_What you will do_
Give back the lines of the entries below exactly as written, from the first line to the line holding "You are a computer-use", both included, with the pictures omitted.

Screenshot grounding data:
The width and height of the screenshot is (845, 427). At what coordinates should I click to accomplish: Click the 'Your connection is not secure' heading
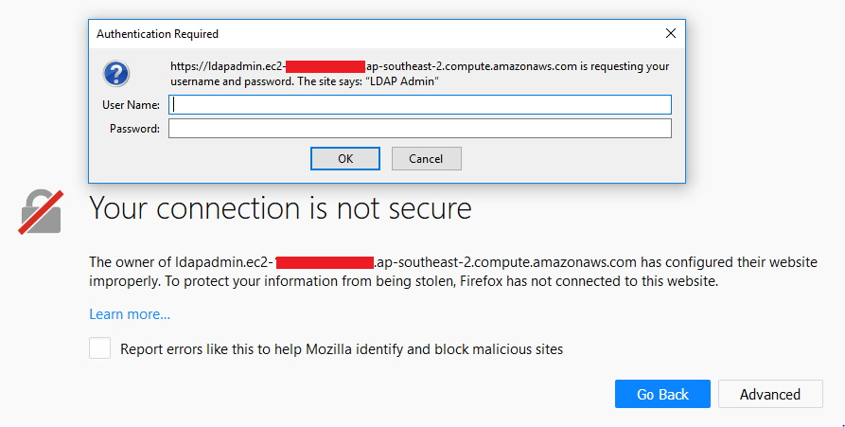coord(280,208)
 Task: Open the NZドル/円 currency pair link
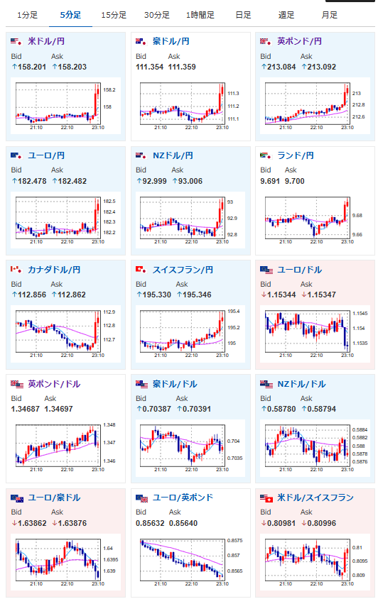(x=173, y=155)
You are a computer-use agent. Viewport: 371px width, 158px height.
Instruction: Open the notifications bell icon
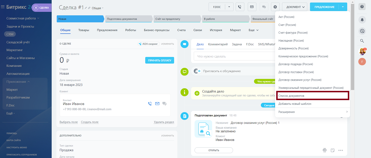[362, 20]
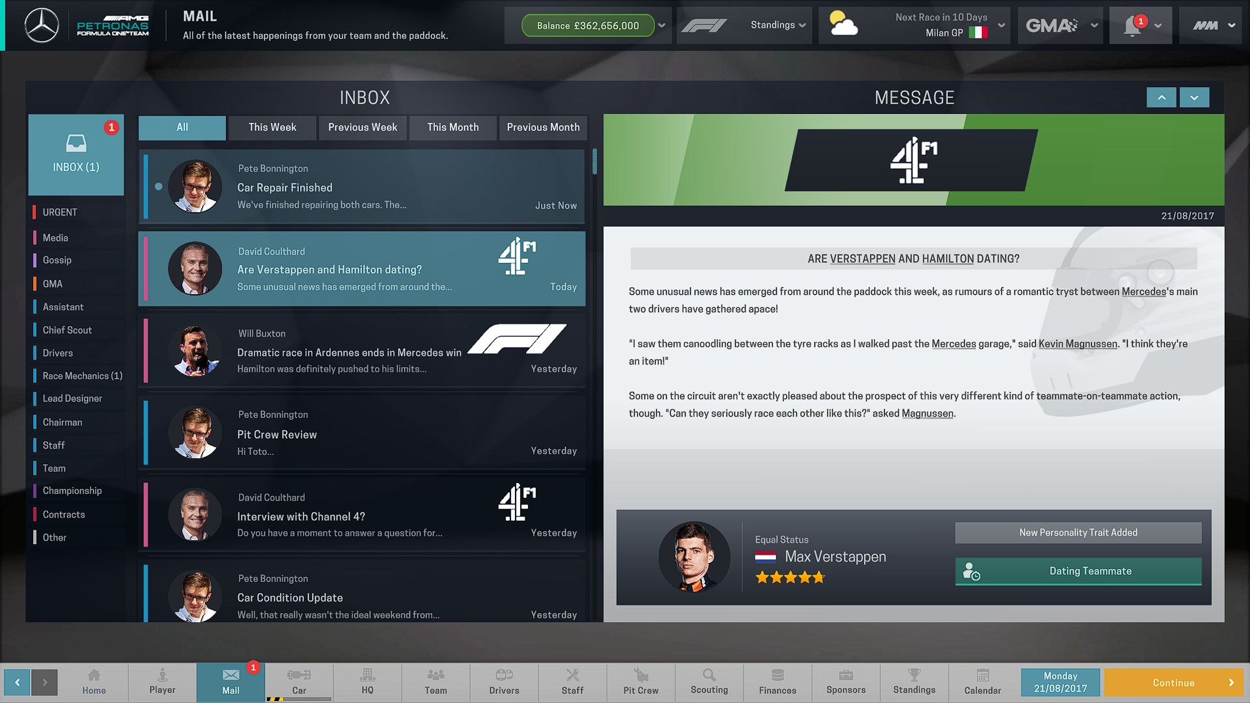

_Output for this exercise_
The width and height of the screenshot is (845, 427). At what coordinates should I click to accomplish: Click the 'Your connection is not secure' heading
coord(280,208)
 Task: Open the NZドル/円 currency pair link
(x=173, y=155)
You are a computer-use agent. Viewport: 371px width, 158px height.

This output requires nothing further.